Sarvam-30B — IQ2_M GGUF (Indic Calibrated)

This is an IQ2_M quantization of sarvamai/sarvam-30b, produced using llama.cpp with a multilingual Indic calibration dataset.

What makes this different

The official Sarvam GGUF release provides Q4_K_M only. This repo adds:

IQ2_M quantization — approximately 10 GB vs 19.6 GB for Q4_K_M
Indic imatrix calibration — importance matrix computed from text spanning 22 Indian languages including Hindi, Tamil, Telugu, Bengali, Kannada, Malayalam, Gujarati, Marathi, Punjabi, Urdu, and Odia.

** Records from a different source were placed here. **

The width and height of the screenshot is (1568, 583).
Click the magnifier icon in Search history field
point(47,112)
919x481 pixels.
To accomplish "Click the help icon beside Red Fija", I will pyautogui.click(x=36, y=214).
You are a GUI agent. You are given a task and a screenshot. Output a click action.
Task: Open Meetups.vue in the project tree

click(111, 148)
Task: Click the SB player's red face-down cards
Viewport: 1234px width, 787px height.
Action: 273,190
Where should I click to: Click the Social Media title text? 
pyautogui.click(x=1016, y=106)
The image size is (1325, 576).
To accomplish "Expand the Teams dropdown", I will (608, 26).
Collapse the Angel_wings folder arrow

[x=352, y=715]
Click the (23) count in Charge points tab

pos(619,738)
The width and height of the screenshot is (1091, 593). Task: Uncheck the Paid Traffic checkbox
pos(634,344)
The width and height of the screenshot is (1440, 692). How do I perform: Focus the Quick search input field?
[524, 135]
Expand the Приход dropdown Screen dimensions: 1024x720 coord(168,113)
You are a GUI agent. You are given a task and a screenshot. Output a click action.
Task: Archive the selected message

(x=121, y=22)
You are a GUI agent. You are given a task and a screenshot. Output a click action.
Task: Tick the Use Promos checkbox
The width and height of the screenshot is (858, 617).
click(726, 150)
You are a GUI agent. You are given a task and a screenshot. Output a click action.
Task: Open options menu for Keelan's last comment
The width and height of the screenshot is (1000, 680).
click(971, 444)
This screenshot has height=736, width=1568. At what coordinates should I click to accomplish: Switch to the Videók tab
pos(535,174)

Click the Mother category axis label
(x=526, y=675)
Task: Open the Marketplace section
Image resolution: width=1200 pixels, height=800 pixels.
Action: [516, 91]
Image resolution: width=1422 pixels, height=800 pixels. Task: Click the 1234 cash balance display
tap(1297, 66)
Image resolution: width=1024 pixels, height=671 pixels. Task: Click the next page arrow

This preserves Indic language weight quality at 2-bit compression better than a generic English calibration would.
imatrix file included — reusable for producing other quant levels

Files

File	Size	Description
`sarvam-30b-IQ2_M-indic.gguf`	~10 GB	IQ2_M quantized model
`sarvam-30b-indic.imatrix`	~82 MB	Indic calibration imatrix
`indic_calibration_final.txt`	~67 MB	Indic calibration data

Usage with llama.cpp

# Download
huggingface-cli download YOUR_USERNAME/sarvam-30b-IQ2_M-indic \
  --local-dir ./sarvam-30b-IQ2_M

# Run server
./llama-server \
  -m ./sarvam-30b-IQ2_M/sarvam-30b-IQ2_M-indic.gguf \
  --port 8080 -n 2000

# Run CLI
./llama-cli \
  -m ./sarvam-30b-IQ2_M/sarvam-30b-IQ2_M-indic.gguf \
  -n 2000 --no-warmup

Important: reasoning model behaviour

Sarvam-30B is a reasoning model. It will produce a [Start thinking] chain before answering — typically 500-2000 tokens. This is expected behaviour, not a bug. Set -n to at least 2000 to ensure it reaches the final answer.

Prompt format

[@BOS@]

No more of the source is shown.